#### The request:
Repeat the rows below exactly, starting at the line that contains "Click the Hearthstone Deck Tracker logo icon" and stopping after the line that contains "Action: tap(695, 112)".

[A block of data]
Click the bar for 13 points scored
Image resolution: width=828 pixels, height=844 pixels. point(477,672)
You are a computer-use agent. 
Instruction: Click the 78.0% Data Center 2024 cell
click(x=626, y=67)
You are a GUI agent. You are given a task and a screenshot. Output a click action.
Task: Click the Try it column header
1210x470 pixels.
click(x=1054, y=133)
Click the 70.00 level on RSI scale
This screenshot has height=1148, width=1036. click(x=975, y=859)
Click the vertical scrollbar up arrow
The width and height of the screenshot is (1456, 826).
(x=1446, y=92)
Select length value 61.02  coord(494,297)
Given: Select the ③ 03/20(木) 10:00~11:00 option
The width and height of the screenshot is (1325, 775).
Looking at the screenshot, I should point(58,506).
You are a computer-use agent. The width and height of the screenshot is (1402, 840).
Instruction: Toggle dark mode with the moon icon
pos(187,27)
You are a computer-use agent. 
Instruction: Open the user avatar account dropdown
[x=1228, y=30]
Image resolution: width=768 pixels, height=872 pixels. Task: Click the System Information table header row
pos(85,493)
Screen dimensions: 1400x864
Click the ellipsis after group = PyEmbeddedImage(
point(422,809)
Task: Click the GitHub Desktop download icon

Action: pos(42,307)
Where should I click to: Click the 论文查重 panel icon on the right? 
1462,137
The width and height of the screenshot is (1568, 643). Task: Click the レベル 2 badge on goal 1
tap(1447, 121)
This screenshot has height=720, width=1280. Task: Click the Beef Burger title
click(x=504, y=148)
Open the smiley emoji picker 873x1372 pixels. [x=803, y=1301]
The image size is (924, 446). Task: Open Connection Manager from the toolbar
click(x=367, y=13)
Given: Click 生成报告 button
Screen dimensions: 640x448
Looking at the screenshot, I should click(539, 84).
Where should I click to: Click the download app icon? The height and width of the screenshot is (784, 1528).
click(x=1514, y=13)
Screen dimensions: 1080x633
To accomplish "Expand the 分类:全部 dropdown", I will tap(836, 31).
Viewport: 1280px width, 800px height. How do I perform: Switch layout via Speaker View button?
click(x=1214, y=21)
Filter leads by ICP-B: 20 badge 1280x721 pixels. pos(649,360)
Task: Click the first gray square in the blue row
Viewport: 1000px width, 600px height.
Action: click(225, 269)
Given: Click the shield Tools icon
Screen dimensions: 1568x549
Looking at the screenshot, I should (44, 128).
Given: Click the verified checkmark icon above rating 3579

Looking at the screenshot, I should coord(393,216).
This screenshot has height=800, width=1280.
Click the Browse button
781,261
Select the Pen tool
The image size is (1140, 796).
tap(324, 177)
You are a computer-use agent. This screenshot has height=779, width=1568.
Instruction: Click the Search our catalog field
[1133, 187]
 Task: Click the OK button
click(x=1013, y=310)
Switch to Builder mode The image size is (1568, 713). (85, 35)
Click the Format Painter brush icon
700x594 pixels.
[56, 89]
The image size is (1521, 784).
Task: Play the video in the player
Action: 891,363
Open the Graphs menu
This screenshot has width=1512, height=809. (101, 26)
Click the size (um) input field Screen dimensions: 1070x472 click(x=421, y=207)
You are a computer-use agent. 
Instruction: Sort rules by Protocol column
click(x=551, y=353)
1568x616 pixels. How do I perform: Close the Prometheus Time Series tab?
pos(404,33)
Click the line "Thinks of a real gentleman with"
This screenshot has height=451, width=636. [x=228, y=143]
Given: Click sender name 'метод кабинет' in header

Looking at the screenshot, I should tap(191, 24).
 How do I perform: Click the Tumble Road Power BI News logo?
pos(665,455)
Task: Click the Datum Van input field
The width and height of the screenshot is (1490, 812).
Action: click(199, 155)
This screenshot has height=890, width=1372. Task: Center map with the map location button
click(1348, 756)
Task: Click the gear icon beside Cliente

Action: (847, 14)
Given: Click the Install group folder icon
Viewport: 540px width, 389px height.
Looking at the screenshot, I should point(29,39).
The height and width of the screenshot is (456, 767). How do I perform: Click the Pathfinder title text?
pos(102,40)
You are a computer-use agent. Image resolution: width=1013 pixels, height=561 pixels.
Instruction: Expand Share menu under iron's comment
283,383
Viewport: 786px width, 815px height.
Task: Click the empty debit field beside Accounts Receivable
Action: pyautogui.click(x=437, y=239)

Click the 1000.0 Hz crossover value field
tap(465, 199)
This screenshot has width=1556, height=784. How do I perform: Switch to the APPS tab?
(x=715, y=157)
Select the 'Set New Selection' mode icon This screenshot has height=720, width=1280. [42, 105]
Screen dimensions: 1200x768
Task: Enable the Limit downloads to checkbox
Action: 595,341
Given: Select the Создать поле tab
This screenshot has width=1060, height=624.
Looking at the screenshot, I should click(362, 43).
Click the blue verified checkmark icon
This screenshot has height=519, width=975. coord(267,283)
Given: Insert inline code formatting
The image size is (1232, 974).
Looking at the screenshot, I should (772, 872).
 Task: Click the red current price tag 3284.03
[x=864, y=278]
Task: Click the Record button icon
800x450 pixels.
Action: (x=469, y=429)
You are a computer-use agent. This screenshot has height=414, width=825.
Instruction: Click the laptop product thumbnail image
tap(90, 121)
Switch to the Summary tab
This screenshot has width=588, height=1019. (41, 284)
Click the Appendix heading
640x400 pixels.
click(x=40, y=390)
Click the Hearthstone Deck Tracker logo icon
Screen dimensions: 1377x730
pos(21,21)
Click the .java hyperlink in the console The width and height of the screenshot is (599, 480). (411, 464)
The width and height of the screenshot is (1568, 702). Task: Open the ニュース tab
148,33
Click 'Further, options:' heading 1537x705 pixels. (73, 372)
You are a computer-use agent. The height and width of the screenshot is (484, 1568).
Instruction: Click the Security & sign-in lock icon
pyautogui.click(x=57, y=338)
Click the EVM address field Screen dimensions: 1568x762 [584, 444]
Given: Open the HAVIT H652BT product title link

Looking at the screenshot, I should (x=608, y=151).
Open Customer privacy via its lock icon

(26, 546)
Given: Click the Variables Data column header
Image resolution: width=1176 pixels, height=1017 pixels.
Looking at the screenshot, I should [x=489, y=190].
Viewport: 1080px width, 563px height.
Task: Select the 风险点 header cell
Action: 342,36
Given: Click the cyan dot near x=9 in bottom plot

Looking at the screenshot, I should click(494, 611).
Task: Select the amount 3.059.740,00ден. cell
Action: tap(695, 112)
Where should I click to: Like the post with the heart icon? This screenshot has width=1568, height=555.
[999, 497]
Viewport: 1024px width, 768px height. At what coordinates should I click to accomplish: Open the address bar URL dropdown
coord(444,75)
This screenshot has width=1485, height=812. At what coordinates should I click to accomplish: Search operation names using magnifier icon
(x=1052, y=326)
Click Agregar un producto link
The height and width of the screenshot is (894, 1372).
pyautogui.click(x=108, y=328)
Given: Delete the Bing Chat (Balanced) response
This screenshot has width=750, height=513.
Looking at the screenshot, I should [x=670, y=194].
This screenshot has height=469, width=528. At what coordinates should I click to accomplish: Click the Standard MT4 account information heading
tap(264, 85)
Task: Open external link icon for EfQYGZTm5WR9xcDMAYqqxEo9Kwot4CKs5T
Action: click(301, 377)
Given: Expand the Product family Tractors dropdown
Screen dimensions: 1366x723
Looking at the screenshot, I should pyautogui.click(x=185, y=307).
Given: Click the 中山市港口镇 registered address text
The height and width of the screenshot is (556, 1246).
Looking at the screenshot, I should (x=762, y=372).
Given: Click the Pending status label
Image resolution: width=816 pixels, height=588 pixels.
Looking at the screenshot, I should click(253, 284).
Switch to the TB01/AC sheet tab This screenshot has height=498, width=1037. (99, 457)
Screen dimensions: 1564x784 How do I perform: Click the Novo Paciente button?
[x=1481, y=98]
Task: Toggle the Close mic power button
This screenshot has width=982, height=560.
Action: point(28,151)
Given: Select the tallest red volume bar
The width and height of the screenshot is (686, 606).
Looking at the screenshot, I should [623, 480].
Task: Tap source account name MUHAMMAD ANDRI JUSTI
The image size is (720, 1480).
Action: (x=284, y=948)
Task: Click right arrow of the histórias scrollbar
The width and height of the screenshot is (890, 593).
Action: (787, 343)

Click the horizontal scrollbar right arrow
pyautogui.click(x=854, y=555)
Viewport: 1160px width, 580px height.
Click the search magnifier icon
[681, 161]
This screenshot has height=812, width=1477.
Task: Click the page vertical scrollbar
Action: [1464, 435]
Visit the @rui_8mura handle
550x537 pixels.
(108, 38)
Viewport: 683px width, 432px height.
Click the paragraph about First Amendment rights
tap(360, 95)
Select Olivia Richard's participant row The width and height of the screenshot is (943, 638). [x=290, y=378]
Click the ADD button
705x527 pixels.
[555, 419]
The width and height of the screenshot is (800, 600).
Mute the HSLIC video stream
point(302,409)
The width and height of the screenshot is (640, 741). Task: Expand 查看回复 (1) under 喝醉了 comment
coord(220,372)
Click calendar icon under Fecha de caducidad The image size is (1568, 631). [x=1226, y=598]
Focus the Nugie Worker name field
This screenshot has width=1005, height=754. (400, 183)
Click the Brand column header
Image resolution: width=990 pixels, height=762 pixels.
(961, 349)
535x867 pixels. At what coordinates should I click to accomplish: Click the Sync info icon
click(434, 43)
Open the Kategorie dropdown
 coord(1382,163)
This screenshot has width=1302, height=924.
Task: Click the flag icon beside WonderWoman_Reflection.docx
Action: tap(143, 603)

#### Completed exercise:
Click the Hearthstone Deck Tracker logo icon
Screen dimensions: 1377x730
pos(21,21)
Click the .java hyperlink in the console The width and height of the screenshot is (599, 480). (411, 464)
The width and height of the screenshot is (1568, 702). Task: Open the ニュース tab
148,33
Click 'Further, options:' heading 1537x705 pixels. (73, 372)
You are a computer-use agent. The height and width of the screenshot is (484, 1568).
Instruction: Click the Security & sign-in lock icon
pyautogui.click(x=57, y=338)
Click the EVM address field Screen dimensions: 1568x762 [584, 444]
Given: Open the HAVIT H652BT product title link

Looking at the screenshot, I should (x=608, y=151).
Open Customer privacy via its lock icon

(26, 546)
Given: Click the Variables Data column header
Image resolution: width=1176 pixels, height=1017 pixels.
Looking at the screenshot, I should [x=489, y=190].
Viewport: 1080px width, 563px height.
Task: Select the 风险点 header cell
Action: 342,36
Given: Click the cyan dot near x=9 in bottom plot

Looking at the screenshot, I should click(494, 611).
Task: Select the amount 3.059.740,00ден. cell
Action: tap(695, 112)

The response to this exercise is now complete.